HILFEN ZUR ERZIEHUNG
§§ 27 ff. SGB VIII

Hilfen zur Erziehung

Hilfen zur Erziehung nach den §§ 27 ff. SGB VIII unterstützen Kinder, Jugendliche, junge Volljährige und ihre Familien, wenn sie in ihrer aktuellen Lebenssituation Begleitung und Unterstützung benötigen.

Sorgeberechtigte haben nach § 27 SGB VIII Anspruch auf Hilfen zur Erziehung, wenn eine dem Wohl des Kindes oder Jugendlichen entsprechende Erziehung nicht gewährleistet ist und die Hilfe für seine Entwicklung geeignet und notwendig ist.

Art und Umfang werden gemeinsam im Hilfeplanverfahren (§ 36 SGB VIII) festgelegt. Dabei werden die Beteiligungsrechte von Kindern und Jugendlichen berücksichtigt, sowie Transparenz und Qualität gesichert.

Die Familienhilfe wirkt als verbindendes Element zwischen Familie, Schule, Therapie- und Förderangeboten. Sie unterstützt die Vernetzung und Abstimmung aller beteiligten Hilfen im Hilfesystem.

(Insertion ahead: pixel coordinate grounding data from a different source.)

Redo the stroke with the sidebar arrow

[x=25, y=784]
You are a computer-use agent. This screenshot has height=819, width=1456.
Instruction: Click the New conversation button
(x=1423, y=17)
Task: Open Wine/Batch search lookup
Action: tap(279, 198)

  • Förderung der Kinder und Jugendlichen in ihrer Entwicklung
  • Stärkung der Sorgeberechtigten in ihrer Erziehungsarbeit und -kompetenz
  • Sicherung des Kindeswohls
  • Teilhabe und Chancengerechtigkeit
  • Verselbstständigung junger Menschen

§ 30 SGB VIII – Erziehungsbeistandschaft

Die Erziehungsbeistandschaft ist eine ambulante Hilfe für Kinder und Jugendliche mit Entwicklungs-, Schul- oder sozialen Herausforderungen.

Eine pädagogische Fachkraft begleitet sie individuell und alltagsnah, unterstützt ihre Selbstständigkeit sowie ihre sozialen, schulischen und beruflichen Kompetenzen und ergänzt die elterliche Erziehung.

Art und Umfang der Unterstützung werden gemeinsam im Hilfeplanverfahren (§ 36 SGB VIII) festgelegt und regelmäßig überprüft.

§ 31 SGB VIII – Sozialpädagogische Familienhilfe (SPFH)

Die Sozialpädagogische Familienhilfe richtet sich an Familien mit Erziehungsschwierigkeiten, Mehrfachbelastungen oder Krisen. Ziel ist die Stabilisierung der Familie, die Stärkung der Erziehungskompetenz und der Erhalt des familiären Zusammenlebens.

Die Unterstützung erfolgt alltagsnah durch aufsuchende Arbeit, praktische Hilfen, Erziehungsberatung sowie die Zusammenarbeit mit relevanten Institutionen. Dabei werden die Eigenverantwortung und die Ressourcen der Familie gefördert.

§ 35 SGB VIII – Intensive sozialpädagogische Einzelbetreuung

Die intensive sozialpädagogische Einzelbetreuung unterstützt Jugendliche und junge Volljährige in besonders schwierigen Lebenslagen, wenn andere Hilfen nicht ausreichen.

Eine verlässliche Fachkraft begleitet sie individuell und fördert ihre Selbstständigkeit, Persönlichkeitsentwicklung sowie ihre soziale und berufliche Integration. Die Hilfe ist lebensweltorientiert und auf ein eigenverantwortliches Leben ausgerichtet.

§ 41 SGB VIII – Hilfen für junge Volljährige

Diese Hilfe richtet sich an junge Volljährige von 18 bis 21 Jahren, in begründeten Einzelfällen bis 27 Jahre, wenn Unterstützung bei der Persönlichkeitsentwicklung oder Verselbstständigung erforderlich ist.

Sie umfasst unter anderem die Bereiche Wohnen, Ausbildung, Beruf, Finanzen und soziale Integration.

Die Inanspruchnahme erfolgt freiwillig.

Die jungen Erwachsenen werden aktiv in die Hilfeplanung einbezogen. Ziel ist ein selbstständiges und eigenverantwortliches Leben. Bei Bedarf kann die Hilfe fortgeführt oder durch eine Nachbetreuung ergänzt werden.

Unser Team besteht aus qualifizierten pädagogischen Fachkräften mit hoher fachlicher und sozialer Kompetenz und arbeitet kooperativ und ressourcenorientiert.

Regelmäßige Fortbildungen, Supervision sowie Schulungen im Kinderschutz und in Erster Hilfe sichern die Qualität unserer Arbeit. Zudem verfügen unsere Mitarbeitenden über Erfahrung in der Hilfeplanung, Krisenbewältigung und Netzwerkarbeit.